347. Top K Frequent Elements (Python)
Related Topic
Heap.
Description
Given a non-empty array of integers, return the k most frequent elements.
Sample I/O
Example 1
Input: nums = [1,1,1,2,2,3], k = 2
Output: [1,2]
Example 2
Input: nums = [1], k = 1
Output: [1]
Note
- You may assume k is always valid, 1 ≤ k ≤ number of unique elements.
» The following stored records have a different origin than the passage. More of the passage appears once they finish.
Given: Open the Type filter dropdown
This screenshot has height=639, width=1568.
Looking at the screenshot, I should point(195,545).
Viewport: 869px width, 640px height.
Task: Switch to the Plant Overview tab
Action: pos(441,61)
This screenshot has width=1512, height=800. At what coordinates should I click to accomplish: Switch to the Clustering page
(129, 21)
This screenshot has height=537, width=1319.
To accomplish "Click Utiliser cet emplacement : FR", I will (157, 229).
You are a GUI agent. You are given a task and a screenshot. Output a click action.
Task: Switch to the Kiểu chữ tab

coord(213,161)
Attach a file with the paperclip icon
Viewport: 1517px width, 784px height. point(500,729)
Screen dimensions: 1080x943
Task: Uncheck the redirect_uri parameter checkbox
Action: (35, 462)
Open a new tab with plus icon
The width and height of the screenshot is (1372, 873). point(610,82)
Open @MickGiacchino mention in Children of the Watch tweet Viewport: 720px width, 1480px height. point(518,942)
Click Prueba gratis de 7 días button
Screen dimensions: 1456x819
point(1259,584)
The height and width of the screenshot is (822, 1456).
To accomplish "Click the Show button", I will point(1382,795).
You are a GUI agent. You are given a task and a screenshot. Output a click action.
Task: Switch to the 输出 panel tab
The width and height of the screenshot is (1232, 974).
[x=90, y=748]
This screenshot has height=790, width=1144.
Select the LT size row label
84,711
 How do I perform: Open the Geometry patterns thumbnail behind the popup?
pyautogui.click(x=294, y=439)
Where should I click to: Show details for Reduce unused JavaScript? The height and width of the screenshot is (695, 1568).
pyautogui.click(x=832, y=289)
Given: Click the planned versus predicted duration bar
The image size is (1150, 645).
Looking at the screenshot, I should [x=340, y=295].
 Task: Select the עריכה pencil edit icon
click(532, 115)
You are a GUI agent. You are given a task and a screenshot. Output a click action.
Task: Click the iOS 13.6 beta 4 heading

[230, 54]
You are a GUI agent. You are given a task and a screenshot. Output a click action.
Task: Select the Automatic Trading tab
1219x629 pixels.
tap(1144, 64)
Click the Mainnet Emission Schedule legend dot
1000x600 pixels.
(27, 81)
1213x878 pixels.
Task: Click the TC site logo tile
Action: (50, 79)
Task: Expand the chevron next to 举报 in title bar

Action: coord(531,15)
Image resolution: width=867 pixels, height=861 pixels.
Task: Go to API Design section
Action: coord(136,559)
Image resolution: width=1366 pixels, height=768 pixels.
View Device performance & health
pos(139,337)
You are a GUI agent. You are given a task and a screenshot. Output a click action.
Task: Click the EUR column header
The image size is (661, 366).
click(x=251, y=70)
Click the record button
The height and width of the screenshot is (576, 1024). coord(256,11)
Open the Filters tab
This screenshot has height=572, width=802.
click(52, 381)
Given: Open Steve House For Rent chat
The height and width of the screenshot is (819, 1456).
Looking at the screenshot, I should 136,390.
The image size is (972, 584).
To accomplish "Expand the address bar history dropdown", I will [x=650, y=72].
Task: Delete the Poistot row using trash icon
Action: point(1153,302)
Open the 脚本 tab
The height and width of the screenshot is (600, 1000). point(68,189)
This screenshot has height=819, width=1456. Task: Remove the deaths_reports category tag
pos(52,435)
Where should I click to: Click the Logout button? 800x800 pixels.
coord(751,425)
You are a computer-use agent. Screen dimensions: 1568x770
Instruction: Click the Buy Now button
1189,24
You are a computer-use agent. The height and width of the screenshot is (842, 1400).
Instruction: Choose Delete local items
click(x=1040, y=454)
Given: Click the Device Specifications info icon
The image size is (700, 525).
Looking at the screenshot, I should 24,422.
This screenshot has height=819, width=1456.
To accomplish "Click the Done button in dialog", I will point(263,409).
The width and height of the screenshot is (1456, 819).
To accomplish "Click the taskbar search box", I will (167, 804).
- Your algorithm’s time complexity must be better than O(n log n), where n is the array’s size.
- It’s guaranteed that the answer is unique, in other words the set of the top k frequent elements is unique.
- You can return the answer in any order.
Methodology
First we need count the appearence for each element store it in dictionary. Then we iterate the dictionary, and push the value-key pair (or count-value pair) into heap, if the the heap length less than k. When heap length is greater or equal than k, we push the current value-key pair into heap and pop one from the heap in order to keep the length of the heap equal to key. After iteration, we will get the k most frequent elements pair, we only need to return the value not the count.
def topKFrequent(self, nums: List[int], k: int) -> List[int]:
res=[]
dict = collections.Counter(nums)
for val, count in dict.items():
if len(res)<k:
heapq.heappush(res,(count,val))
else:
heapq.heappush(res,(count,val))
heapq.heappop(res)
return [val for count, val in res]
BigO
Time complexity : O(n+m+k) which n is the size of input, m is the size of the dictionary and k is given.